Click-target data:
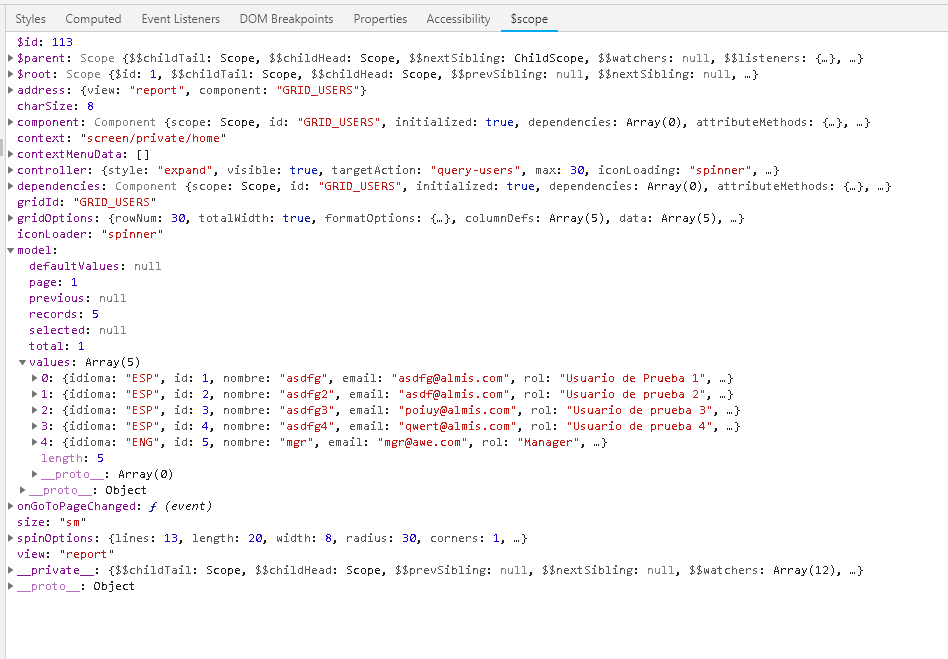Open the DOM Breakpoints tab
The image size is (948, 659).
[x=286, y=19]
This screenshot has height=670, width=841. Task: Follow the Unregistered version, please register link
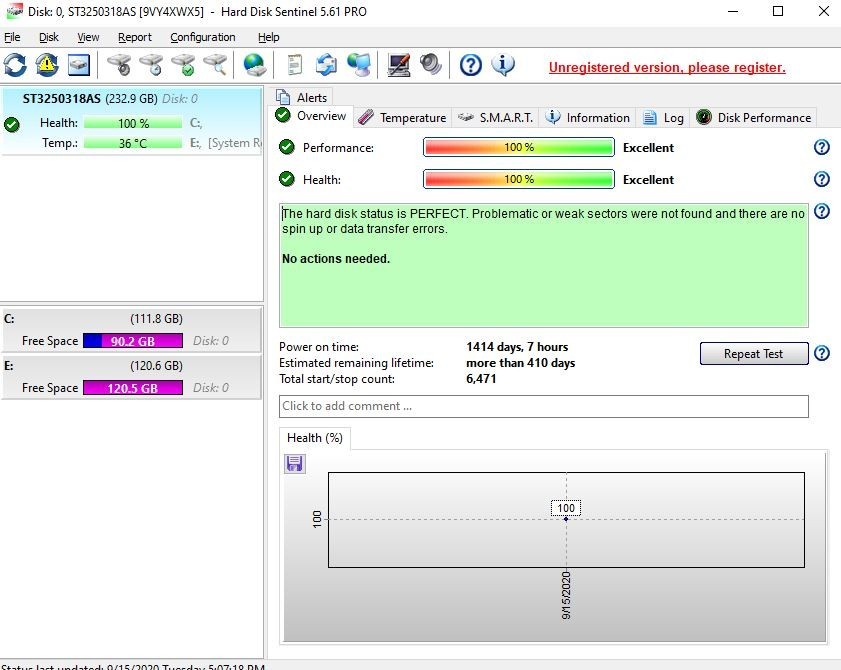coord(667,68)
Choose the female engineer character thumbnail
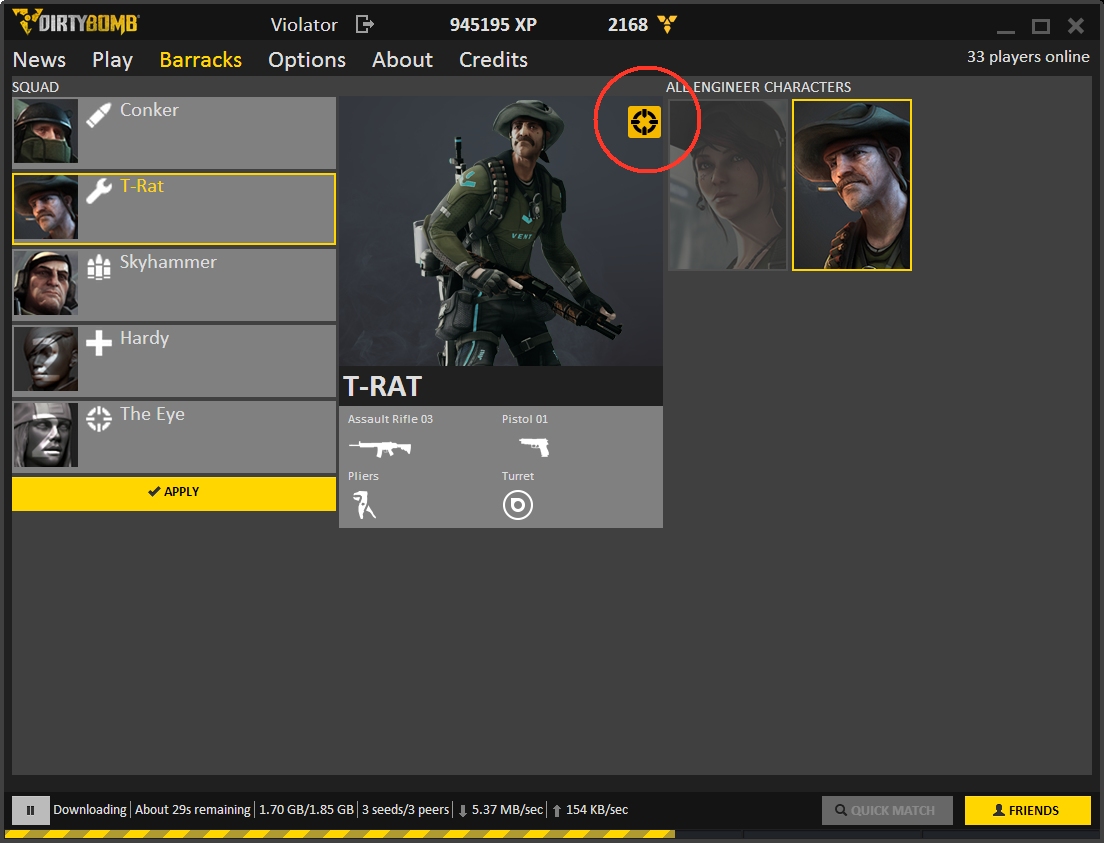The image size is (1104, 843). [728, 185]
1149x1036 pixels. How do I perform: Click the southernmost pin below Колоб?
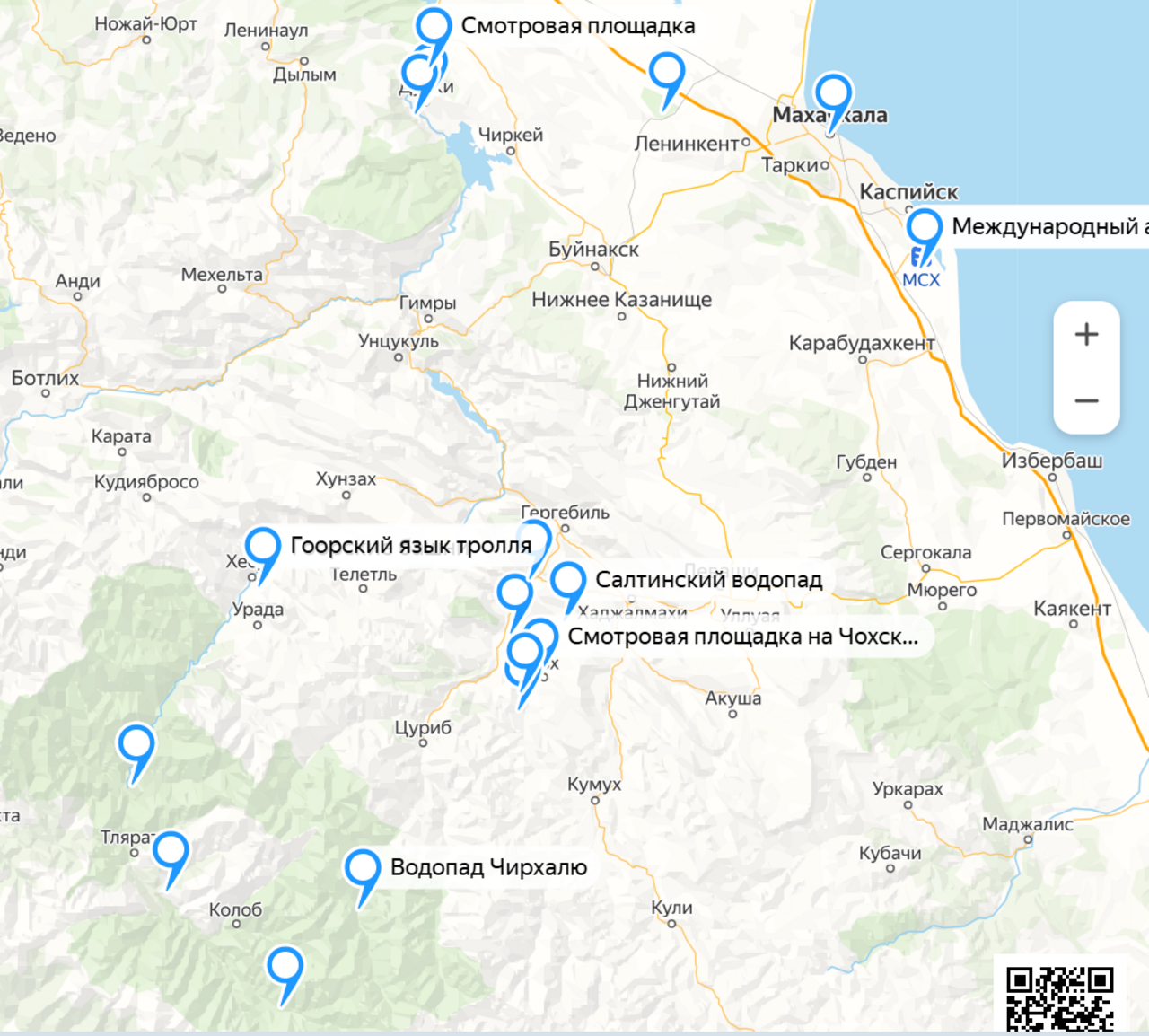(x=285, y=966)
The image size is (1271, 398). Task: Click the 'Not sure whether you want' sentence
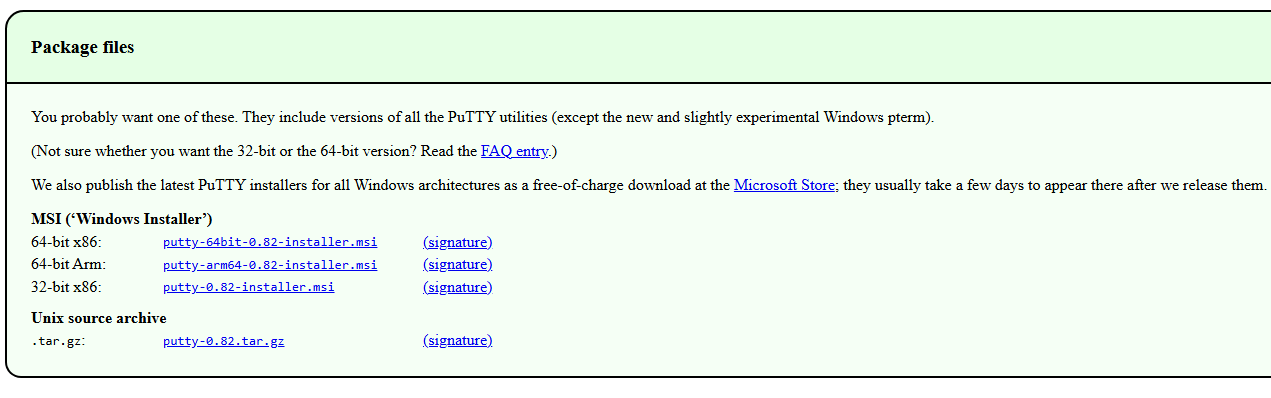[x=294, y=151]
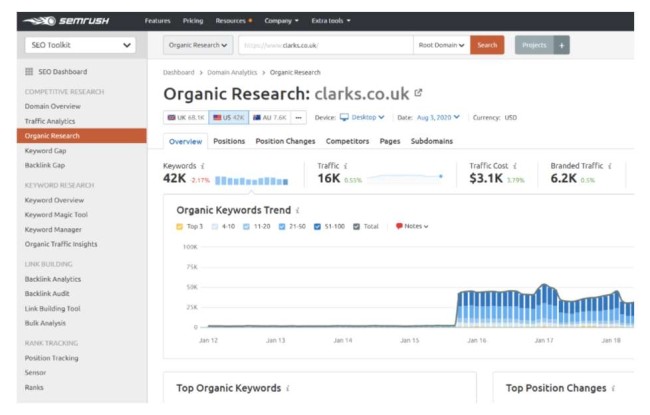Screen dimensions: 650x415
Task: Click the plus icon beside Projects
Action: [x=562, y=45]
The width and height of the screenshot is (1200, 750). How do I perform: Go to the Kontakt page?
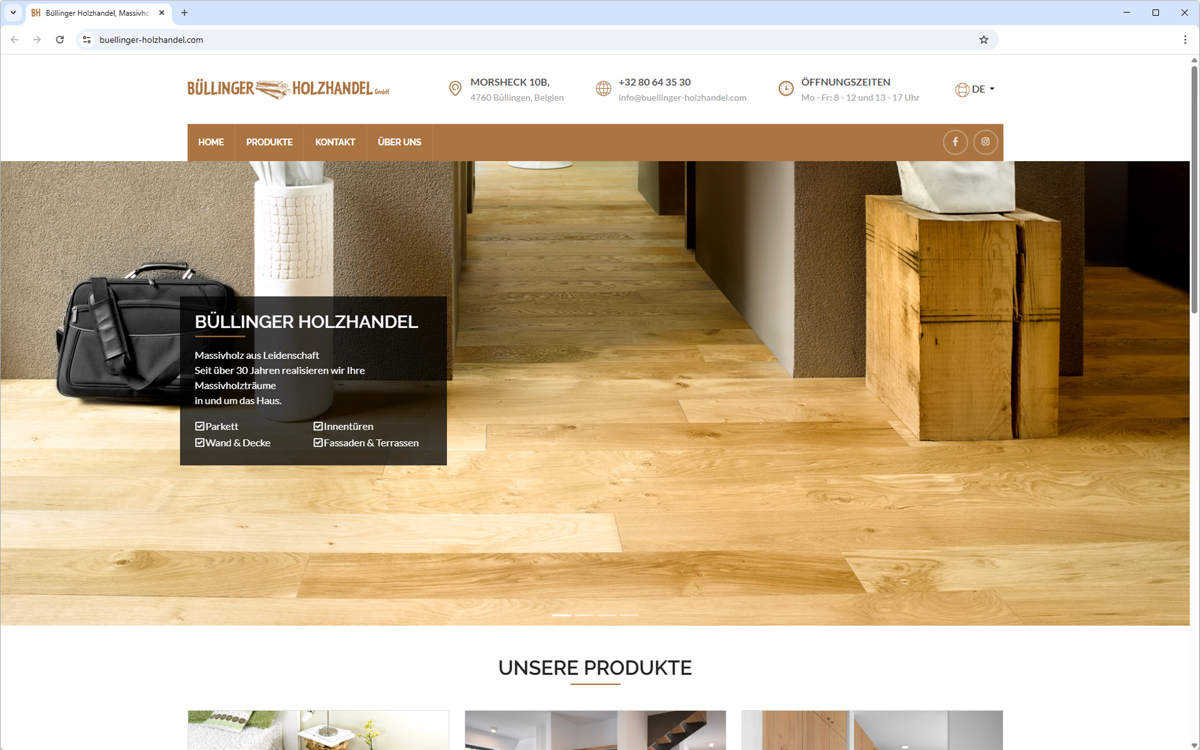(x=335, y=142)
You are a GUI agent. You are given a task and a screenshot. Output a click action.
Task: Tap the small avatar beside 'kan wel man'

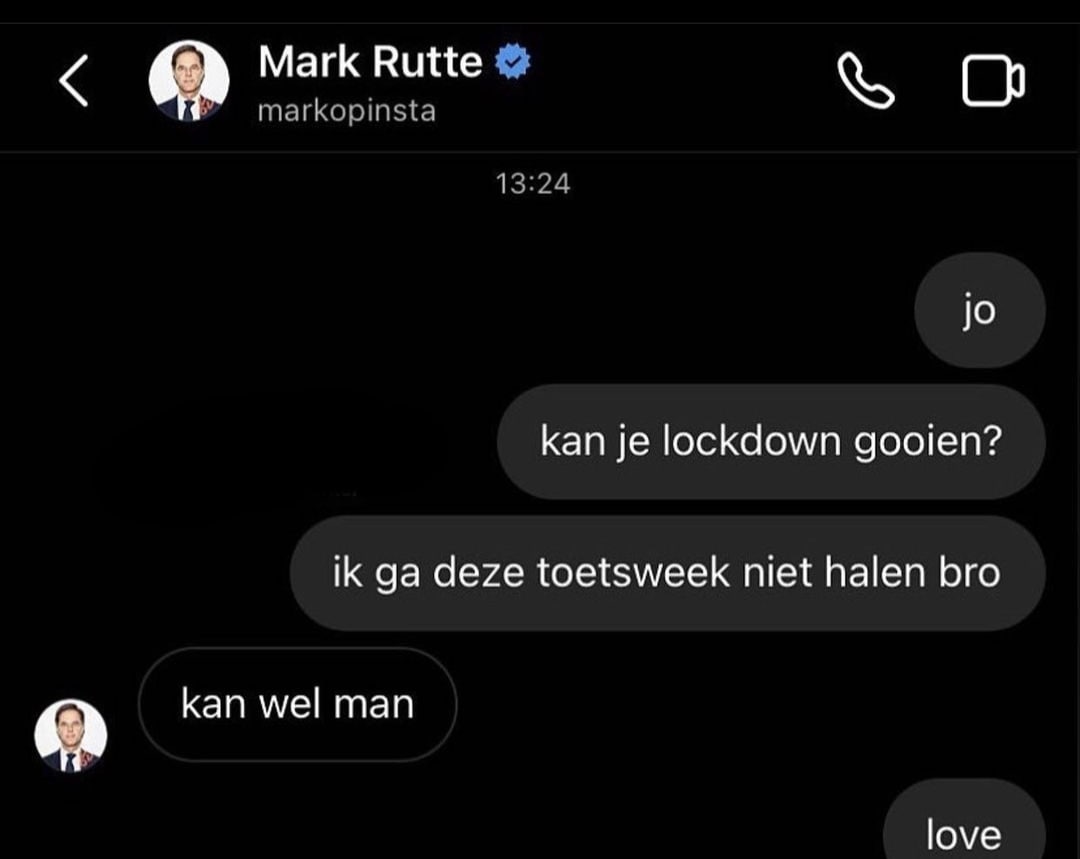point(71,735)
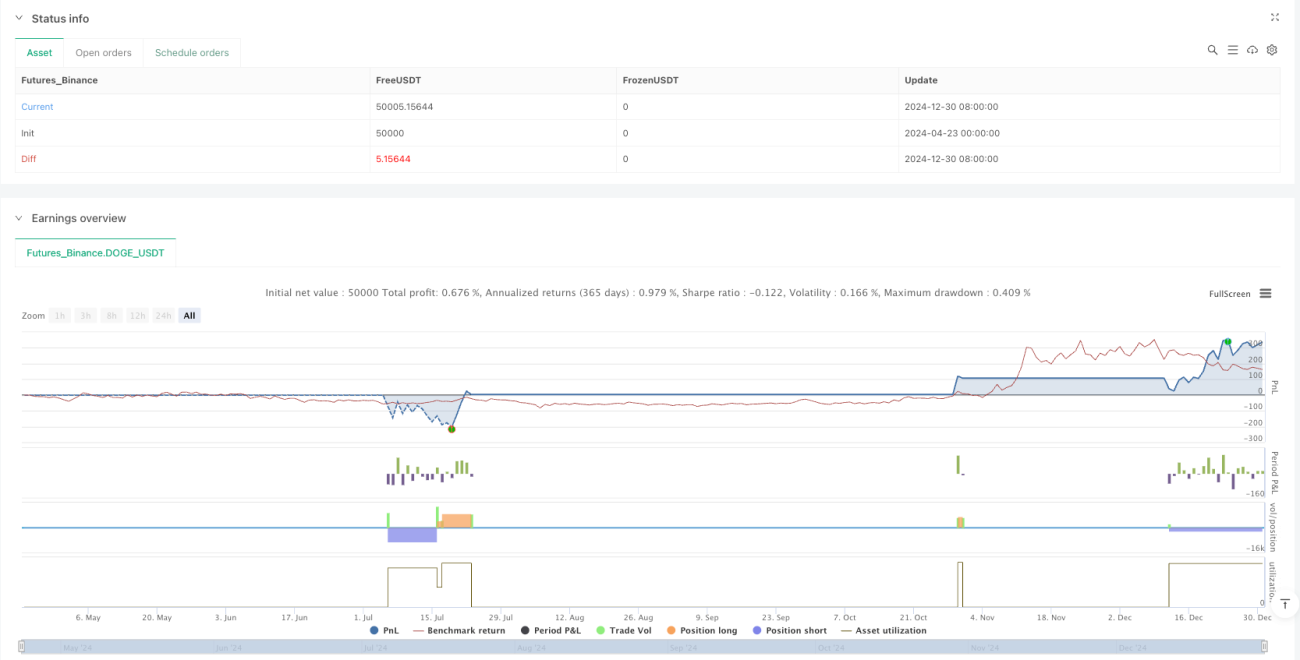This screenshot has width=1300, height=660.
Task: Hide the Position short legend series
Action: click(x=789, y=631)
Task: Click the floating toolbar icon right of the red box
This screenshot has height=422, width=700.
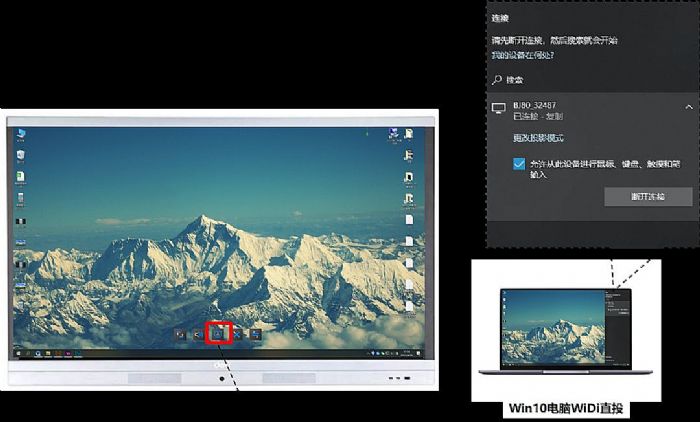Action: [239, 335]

→ Problem to solve
Could you copy the entire listing above word for word, leaving out the pictures?

→ Answer for this exercise
Open the DOM Breakpoints tab
The image size is (948, 659).
[x=286, y=19]
This screenshot has height=670, width=841. Task: Follow the Unregistered version, please register link
coord(667,68)
Choose the female engineer character thumbnail
The image size is (1104, 843). [728, 185]
1149x1036 pixels. How do I perform: Click the southernmost pin below Колоб?
(x=285, y=966)
The image size is (1271, 398). Task: Click the 'Not sure whether you want' sentence
[x=294, y=151]
Screen dimensions: 650x415
Task: Click the plus icon beside Projects
Action: [x=562, y=45]
The width and height of the screenshot is (1200, 750). How do I perform: Go to the Kontakt page?
(x=335, y=142)
You are a GUI agent. You are given a task and a screenshot. Output a click action.
Task: Tap the small avatar beside 'kan wel man'

point(71,735)
This screenshot has width=1300, height=660.
Task: Hide the Position short legend series
Action: click(x=789, y=631)
Task: Click the floating toolbar icon right of the red box
This screenshot has height=422, width=700.
Action: [239, 335]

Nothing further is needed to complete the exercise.